Saturday, July 21, 2007

how suburbs are like movies

Suburbs are like movies in a certain way. They are beautiful things, artistic representations whose beauty depends on something ugly. Their delicate rustic flavor relies on an industrial apparatus which remains as hidden as possible. If you were to stand on the patio of my parents’ home facing back toward the neighbor’s big green yard, you would know what I mean. You could feel both aspects mingling: the bucolic ease of the tree-rimmed yards in your sight, and a hard, relentless hum and roar in your hearing. What is that roar? The highway. It is out of sight, but its noise cannot be masked.

The German philosopher Theodor Adorno symbolized the utter split between the movie’s delicate representation of nature and its technological production as an “orchid in the land of technology,” a flower blooming unnaturally out of cameras and recording equipment. The suburb relies too on this chasm between representation and production.
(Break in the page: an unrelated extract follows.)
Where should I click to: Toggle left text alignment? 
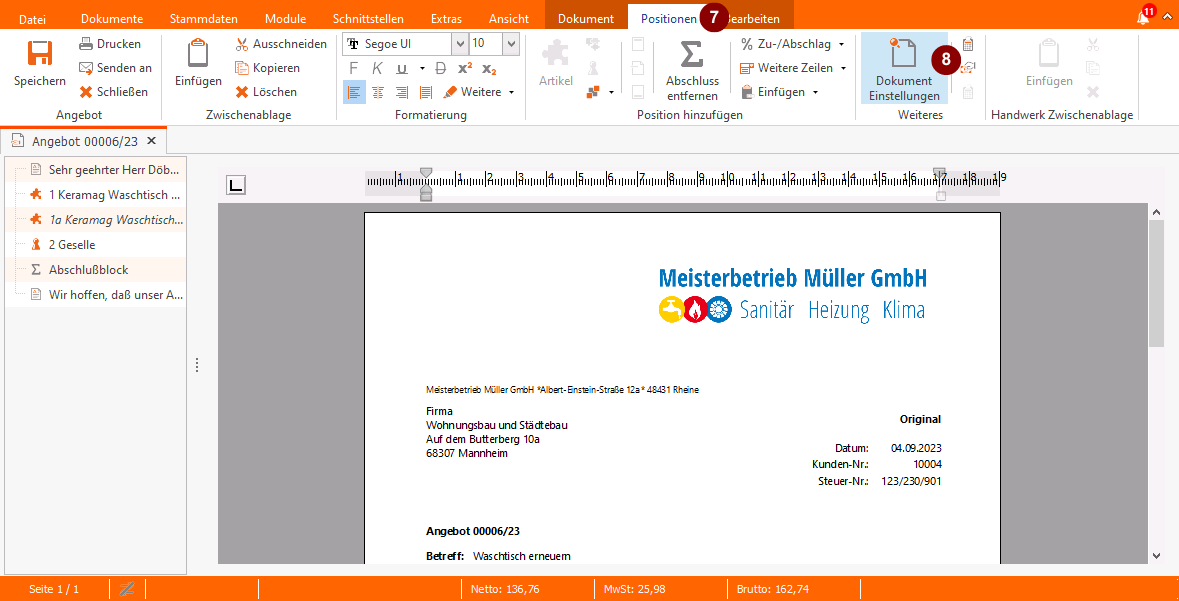[x=354, y=92]
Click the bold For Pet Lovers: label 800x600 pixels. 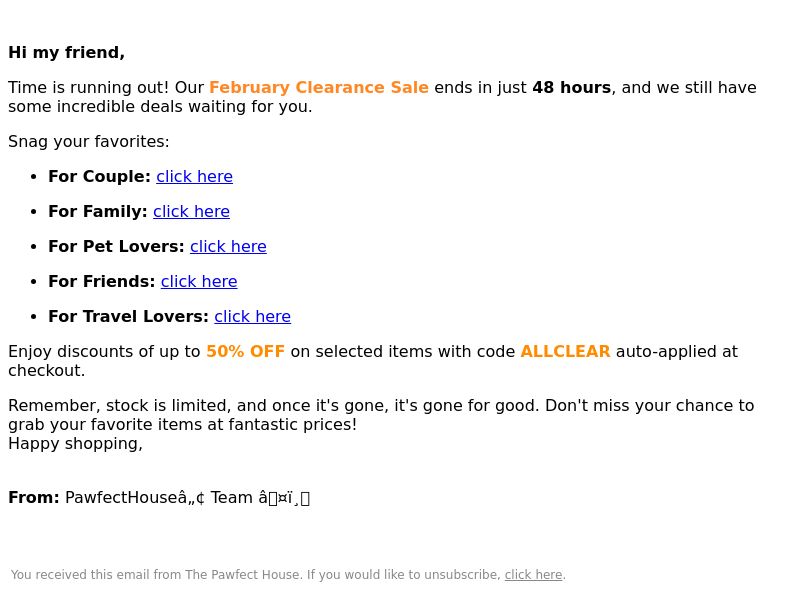click(x=116, y=246)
The suburb retains the outer shell or husk of the agricultural past while injecting it cleverly with technological networks that allow a much higher density of occupation than in the days of the farmers. The shell of the farm is retained while the economic base is transformed. Places that were once remote and lonely, requiring a day or more of travel in a wagon from the nearest town, are transformed into cozy nooks for those with salaries and cars. Every corner is steadily filled up. In Madison, the Milano Corporation identifies still-remaining chunks of nature for destruction and transformation into bucolic scenes.

These productions, for efficiency, are not particularly convincing even from the standards of the suburb. As representations they are too hard, with all the trees razed, replaced by a flat green carpet. Huge houses dominate these empty spaces. It will be decades, if at all, before such developments approximate the successful suburban representation: houses nearly overwhelmed by trees on three or four sides.

Just because I do not like the essential falsity and hiding on which suburbs are based does not mean I cannot judge them on their own standards of beauty, just like movies that “work” or do not. Milano’s developments do not work because the house dominates the scene too much. You are aware of a mighty force that erased nature and dropped from the sky multiple mansions. In their brutal overpowering and ironing out of nature they are like movies that overpower spectators with technological might. A more gentle wooing – of nature or of spectators – works best, through sensitivity to the contours of the land on one hand, and through sensitivity to the charms of story, on the other.

In these shoreline towns those streets whose houses were built one at a time, by different builders, are inevitably more beautiful than those built by a single developer. This is not to say that developers cannot make beautiful houses. Not at all. My point is that the overall effect is off due to their forceful unification of the whole space under one producing hand. In more concrete terms, I mean that all the trees are cut down, for efficiency of production no doubt, and emphasis given to big empty lawns and big blank houses. Nature is utterly defeated.

If one travels along River Road in Clinton, modest houses emerge from enchanting veils of trees. One house in particular is blessed with a natural landscape that was not eradicated by the builder. As I bike past this house, I round a small hillock covered with leafy trees. As this hillock subsides, the house is revealed behind it. The driveway curves around the hill, emphasizing the topographical uniqueness of the place. As I move past the house, there is a graceful visual movement, a curving, a revealing, a subsiding – all shaded by numerous trees.

While I bike the margins of Madison, Clinton and Killingworth, I notice something too about lawns. Many homeowners feel uncomfortable with thick tree cover in front of the house, so they thin them out. But this results in a worse effect that is neither the flat shady floor of forest nor the gentle green carpet of grass. Because the shade of the trees is reduced, an opportunity is given to smaller plants which struggle for the light and space opened up. What results is a scruffy effect, of graceful trees amid a chopped and clipped space of weeds and saplings. If they had simply left the thick tree cover, been happy with the shady peace prevailing, the house could be seen between the many trunks. What they have, however, is a messy and ongoing insurgency of plants versus clipper. The owners do not have the energy to completely pacify these rebel plants under the occupation of a lawn. They were better off letting sleeping dogs lie. (Yes, I am straying egregiously here).

But whether the representation is successful or forced, however, all suburban homes depend equally on the fiction of removal from the city. All suburban domestic dreamworlds are plugged in to the same power cable: that howling waste of the highway. Only by plunging these great knives into the breast of the land could these pretty pictures of houses-in-nature be produced. No matter how pretty the picture, it is this essential dishonesty I dislike. Not to mention the illogic of violence done to nature in order to pay homage to that same nature.